> **Records excerpted from a collection**

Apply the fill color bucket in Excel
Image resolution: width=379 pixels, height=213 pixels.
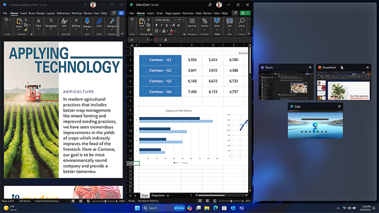tap(164, 31)
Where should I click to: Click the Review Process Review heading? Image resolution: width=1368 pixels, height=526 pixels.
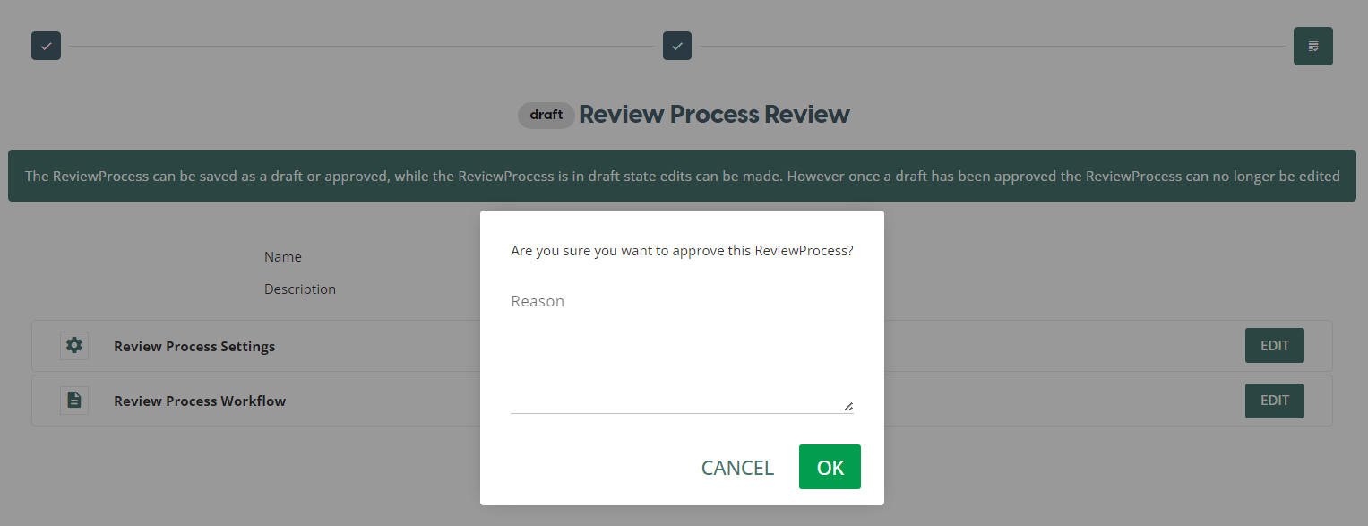click(x=714, y=115)
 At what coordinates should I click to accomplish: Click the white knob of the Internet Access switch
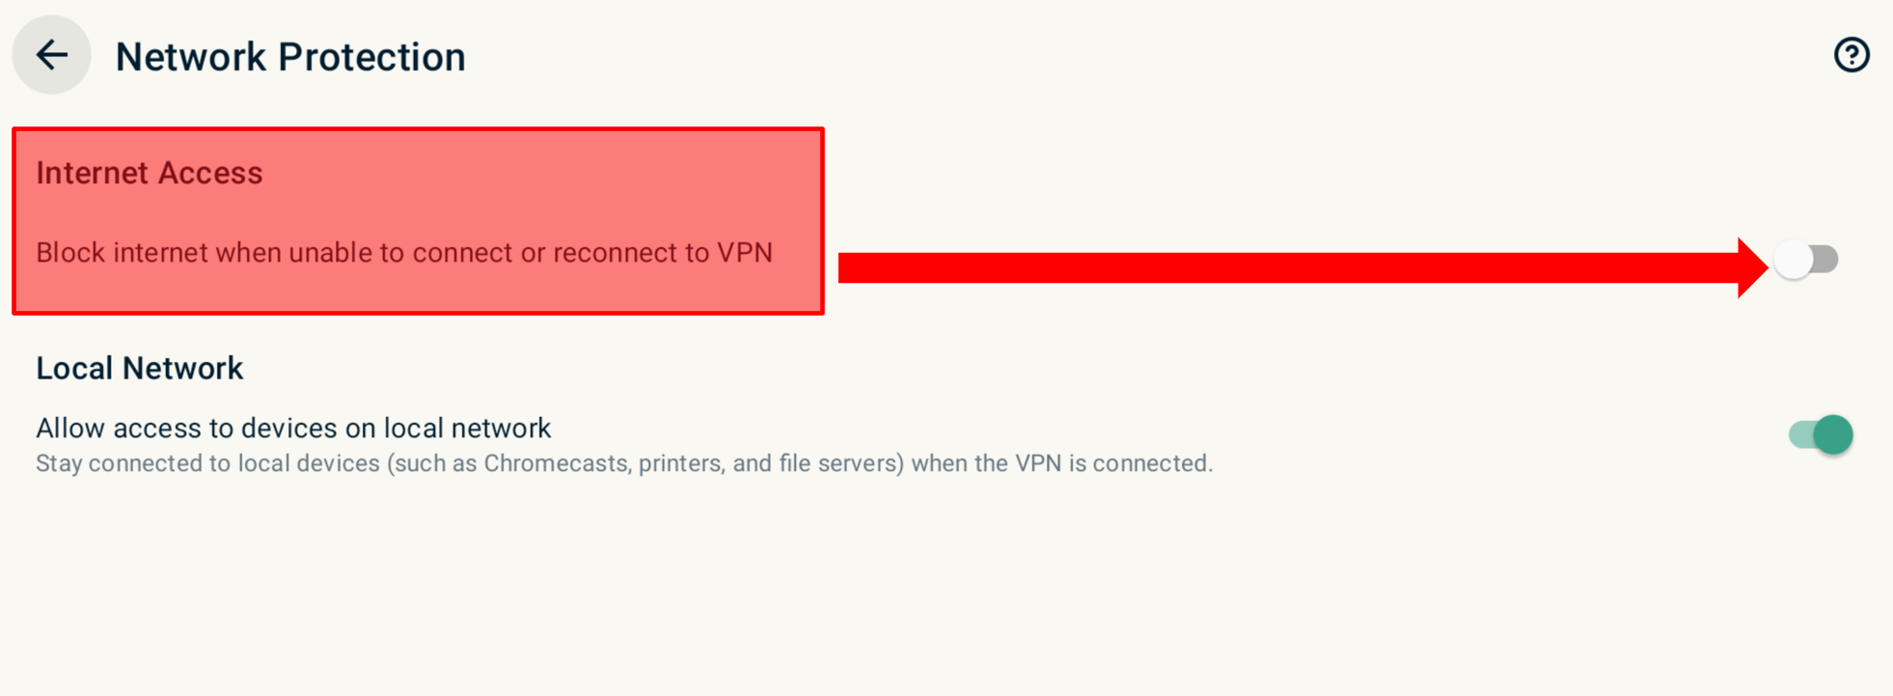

> **HOW TO COMPLETE THIS TASK**
Would you please output each record exactly, leaving the images out?

> **RESPONSE**
Apply the fill color bucket in Excel
Image resolution: width=379 pixels, height=213 pixels.
tap(164, 31)
Where should I click to: Click the Review Process Review heading? Image resolution: width=1368 pixels, height=526 pixels.
click(x=714, y=115)
 At what coordinates should I click to accomplish: Click the white knob of the Internet Access switch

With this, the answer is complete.